Why is that a problem?

Dealing with third-party APIs can be a very general attemp.
It seems like users are having a hard time navigating these tools.

  • API calls are failing unexpectedly
  • Unexplained gaps appear in data results
  • Hitting request limits too easily
  • Unpredictable results and data

Adding to the complexity, most of these tools lack official documentation or support.
(That’s because, again, these aren’t official APIs.)

Why Doesn’t Google Trends Have An API?

Google has not explicitly stated the reasons for not having an API for Google Trends, but it is unlikely to be developed in the near future.

Here are some possible reasons why Google Trends doesn’t offer an API:

Insufficient Demand: Google has a substantial backlog of product and feature enhancements, and creating a Google Trends API may not be a current priority.

  • Intellectual Property Protection:: Google Trends utilizes proprietary algorithms to analyze search and interest data. Introducing a public API could potentially compromise these algorithms.
  • Privacy Concerns:: Google deals with sensitive personal information in its data. Opening an API for Google Trends could risk exposing private data through millions of API calls.
  • Free Service: Google Trends is a free service, and providing an API to businesses could incentivize them to sell the data, which might not align with Google’s goals
  • Complexity: Google Trends not only stores search data but also normalizes it by time and location to enable region and time filtering. Additionally, Google must filter and verify data to combat spam.

What Are Some Alternative Options?

Use a Third-Party Scraper API

All of these tool claims to be the “Unofficial Google Trend API.”
Originally, they are simply scraping Google Trends.

What is scraping?

Web scraping involves using automated bots to fetch content and data from websites. This information can then be stored or presented elsewhere.
As an illustration, PyTrends is a Python library available as open-source, offering its own set of functions to interact with Google Trends data.
Throughout this process, you’re not directly using the Google Trends API (as it doesn’t exist). Instead, you’re establishing a connection to Google and using Python to construct a payload, fetch it, and execute queries against it.
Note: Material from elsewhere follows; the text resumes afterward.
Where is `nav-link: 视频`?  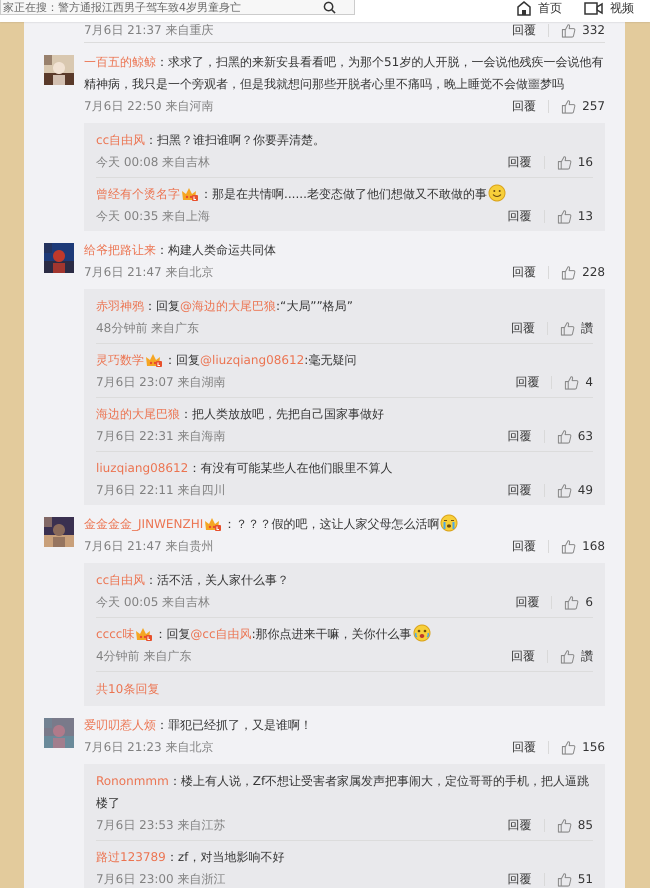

Drawbacks of using a 3rd party Google Trends scraper include:

  • Scraping can be resource-intensive, requiring bots to constantly retrieve data from websites, potentially leading to performance issues.
  • The quality of data from scraping APIs can be questionable, as it involves handling large volumes of results and data points, which increases the likelihood of errors or missing information.
  • Scraping APIs are error-prone because they are not officially associated with Google, so there is no built-in support for issues that may arise from changes made by Google.
  • While scraping is not illegal, scrapers must be cautious about how they market their products to avoid violating terms of service agreements.

Overall, scraping tools do not guarantee the accuracy, completeness, or legality of the data they collect.

Use a SERP Tracker API

SERP trackers crawl search engine result pages to find keywords, capture search results, and analyze competitor performance.
Many of these tools have APIs that let you leverage SERP data programmatically.
Unlike scrapers, they tend to use a combination of proprietary data and third-party search sources.
Since some of these brands are more established, you’re likely to find a better experience than from a Google Trends scraper. Their APIs are well-documented and supported as well.

Common SERP APIs

  • Semrush API- a very popular keyword research tool used by thousands of marketers. You can use its API to retrieve search results and volume for keywords.
  • SerpWow: a search engine crawler that lets you retrieve search results and trend data from Google, Yahoo, Bing, Yandex, Amazon, and others.
  • Smartproxy – another SERP API that gives you the ability to query search results from a variety of sources. You can also use a global proxy to search based on location.

Each of these tools has well-documented APIs.

Downsides of a SERP API

Like Google Trends and third-party scrapers, you’ve got to know what you’re looking for. So if you’re not sure which keywords are trending, you’ll be spending a while researching the right topic.
These tools can also get expensive since some of them charge based on usage.
Finally, search engines may block providers from crawling their websites, or retrieve different or limited results.

Google Trends Use Cases

What could you do with an API that pulls in trend data?

  • Keyword Research: Google Trends aids in investigating a keyword’s search volume by region over time, along with displaying related topics and long-tail queries.
  • Product Trends Analysis: For online sellers, Google Trends can assist in determining which products to stock based on trend data.
  • Monitor Competitive Brands: The comparison feature allows you to compare search volume between your brand and a competitor, identifying regions where you may be trailing and discovering new opportunities.
  • Content Ideation: Content creators can draw inspiration from trending topics.

An Google Trends API would accelerate time-to-value across all these use cases. And allow users to integrate Google Trends data into their existing tech stack.

The best part of using the Exploding Topics API is that our trend data comes to you. Don’t have a topic or product in mind? That’s fine. Query our topics by the minute to find new, fast-growing topics.

In Summary:

No, there isn’t an API for Google Trends – just workarounds. You can leverage these workarounds, but beware: there are always downsides to working with third-party APIs and scrapers.